Protestors have been out in force arguing that all native forests should be preserved as carbon sinks, and as valuable habitats for animals.
Jayne Margetts reports.
(Sound of chain saw)
JAYNE MARGETTS: Another swathe of Australia's native forest is getting the chop.
This time it's a 180 hectare area of land in between two national parks at Bermagui. John Hibberd from the Conservation Alliance wants it and other areas like it to be preserved as carbon sinks.
JOHN HIBBERD: All native forests are really important for carbon sinks.

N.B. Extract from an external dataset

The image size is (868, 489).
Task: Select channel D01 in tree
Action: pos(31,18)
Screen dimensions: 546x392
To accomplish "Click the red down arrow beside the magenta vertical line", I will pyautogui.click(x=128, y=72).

As they get older more and more carbon is stored in them and we believe that if native forest logging stopped in Australia a massive saving in carbon emissions could be made at the stroke of a pen.

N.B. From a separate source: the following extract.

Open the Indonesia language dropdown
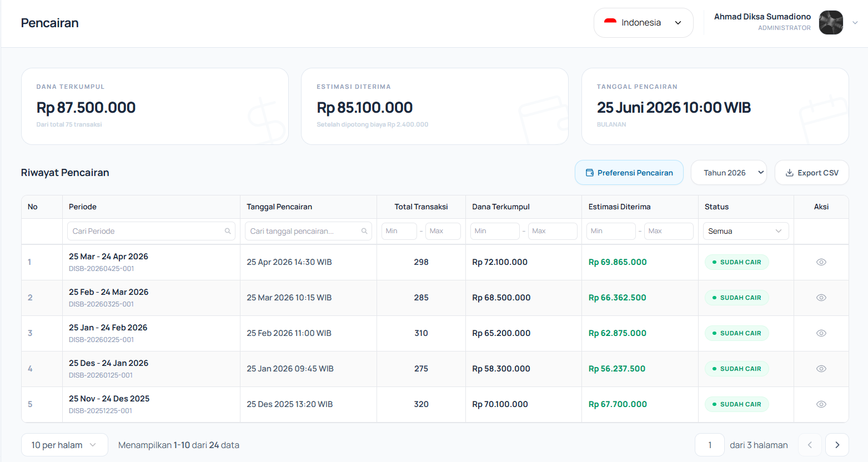This screenshot has width=868, height=462. point(643,23)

I'm not talking about carbon emissions straining and something in 10 to 15 years time, right now the Federal and State Governments across Australia could massively reduce the carbon emissions of this country.
JAYNE MARGETTS: Environmentalists and local residents have begun a campaign to protect the forest.

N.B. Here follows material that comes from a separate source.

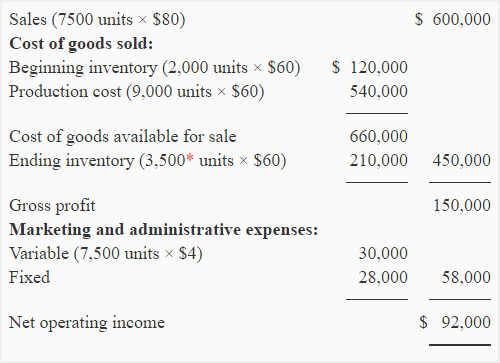Click cost of goods sold figure 450,000
Screen dimensions: 500x363
click(x=462, y=160)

ENVIRONMENTALISTS: Save our forests!
JAYNE MARGETTS: Protestors say the forest is a valuable habitat for animals, especially the severely depleted koala population. But so far their calls have fallen on deaf ears.
POLICE OFFICER: Your arguments, your discussions about koalas are irrelevant to me.
JAYNE MARGETTS: The police have been blocking them from entering the logging site.
POLICE OFFICER 2: All you people right now are currently within the exclusion zone
PROTESTER: Remove the loggers then.
POLICE OFFICER 2: If you don't leave the exclusion zone you'll be arrested. Okay? You've got 2 minutes.
JAYNE MARGETTS: One woman who swore at a police officer was carted off to the station.
FEMALE PROTESTOR: I wanna be arrested!
JAYNE MARGETTS: Environmentalist Prue Acton says the forest is only just recovering from the last logging operation 20 years ago.
PRUE ACTON: The spotty gums are only just coming back, when they're starting to have their full carbon and their full size and their full beauty and the understorey is coming and the animals are returning and the soil is stabilising. What are we doing instead? We're just going to chop them down.
JAYNE MARGETTS: Research from the Australian National University is adding weight to the campaign. A study has found that eucalypt forests hold three times the amount of carbon than was previously thought.
And there are economic arguments too.
Dr Judith Adjani, an economist from the ANU say the logging of native forests is unnecessary.
JUDITH ADJANI: We can substitute for, easily substitute for all of our native forests chip exports using our hardwood plantation resources. If we want to not log native forests we can do that because we have enough plantations both hardwood and softwood to meet virtually all of our wood needs.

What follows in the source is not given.